As treatment of all mitochondrial genetic diseases fetal precursor cell transplantation of cardiomyoblasts, peripheral myoblasts, liver, placenta, intestine, mesenchyme, exocrine pancreas, is recommended, along with supplementation of enzymes of the respiratory chain, and neuro-muscular chain by Coliacron, a combination of succinate-dehydrogenase, NAD-kinase, Acetyl-CoA-synthetase, and Glutaminsynthetase, and high oral intake of Beta-linoleic acid and vitamin E for mitochondrial double membrane regeneration.

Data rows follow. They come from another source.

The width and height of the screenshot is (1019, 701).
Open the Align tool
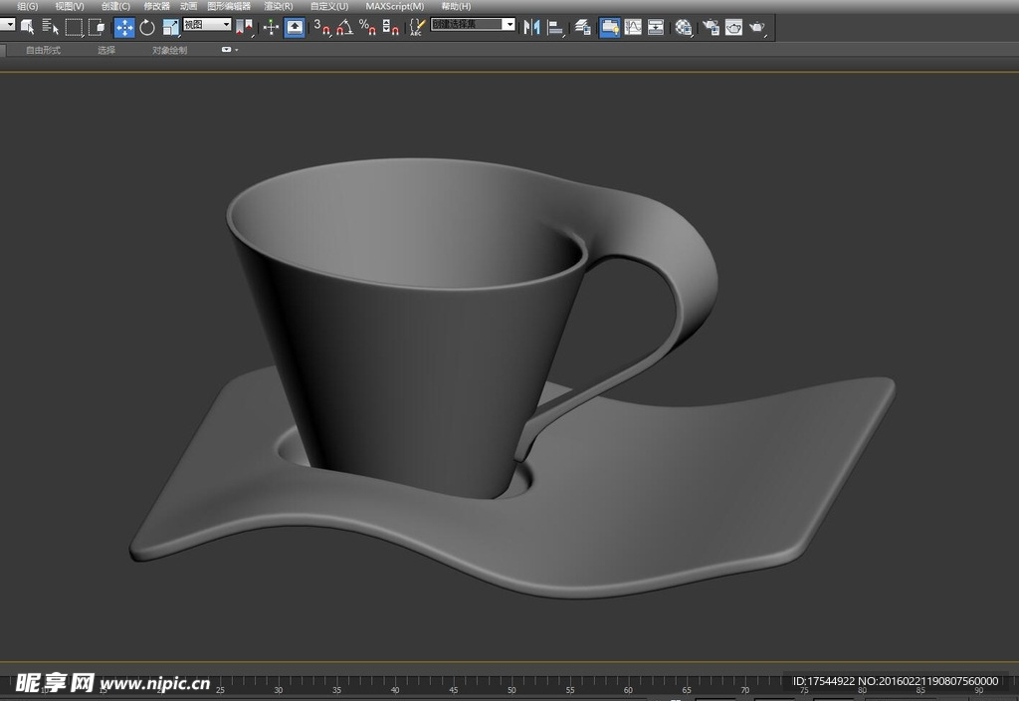pyautogui.click(x=556, y=27)
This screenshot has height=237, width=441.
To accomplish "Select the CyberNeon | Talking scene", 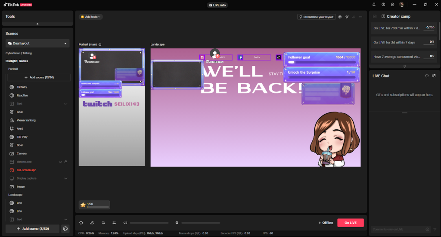I will (19, 53).
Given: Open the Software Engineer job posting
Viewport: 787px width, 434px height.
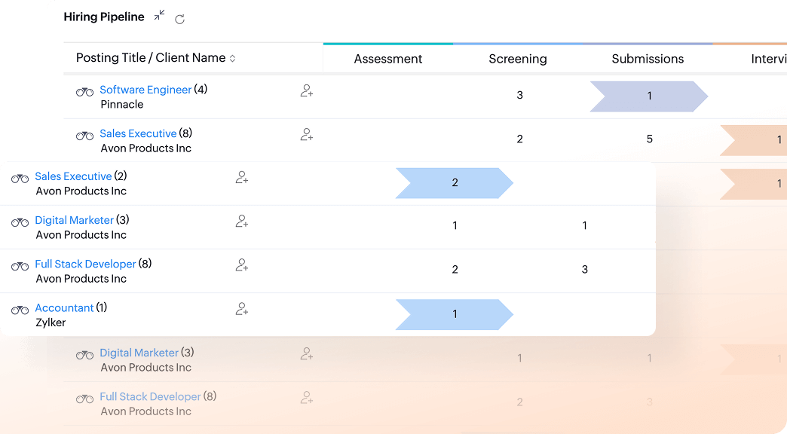Looking at the screenshot, I should 145,90.
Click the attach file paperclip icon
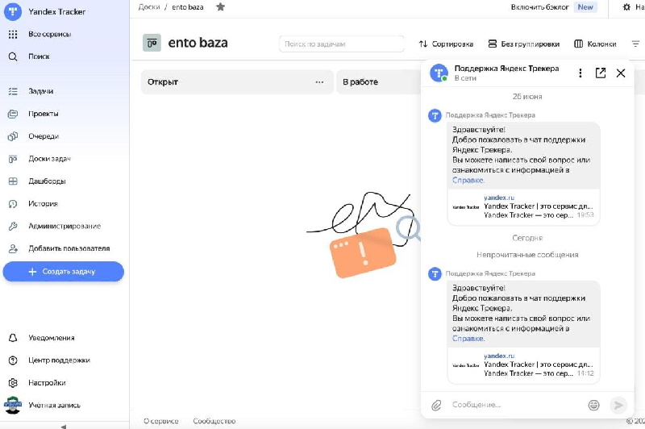Viewport: 645px width, 429px height. pos(436,405)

There are about 2,000 known genetic diseases, and many variants thereof, and only a few of them have any known treatment. Some of them have been treated with fetal precursor cell transplantation with success, but many others, particularly the rare ones, not yet, because no one has attempted to do it. Or at least no medical report has been written about it.
Since fetal precursor cell transplantation is safe indeed, there is no harm to use it to treat an infant with a newly diagnosed genetic disease. There are only two possible outcomes: either there will be an improvement, or there will be no change in the condition of patient. A physician can learn about the benefit of fetal precursor cell transplantation for the treatment of that specific child with a rare genetic disease only by trial and error. There is no harm in trying in such case. If parents make a decision to treat their child, then fetal precursor cell transplantation must be carried out without delay.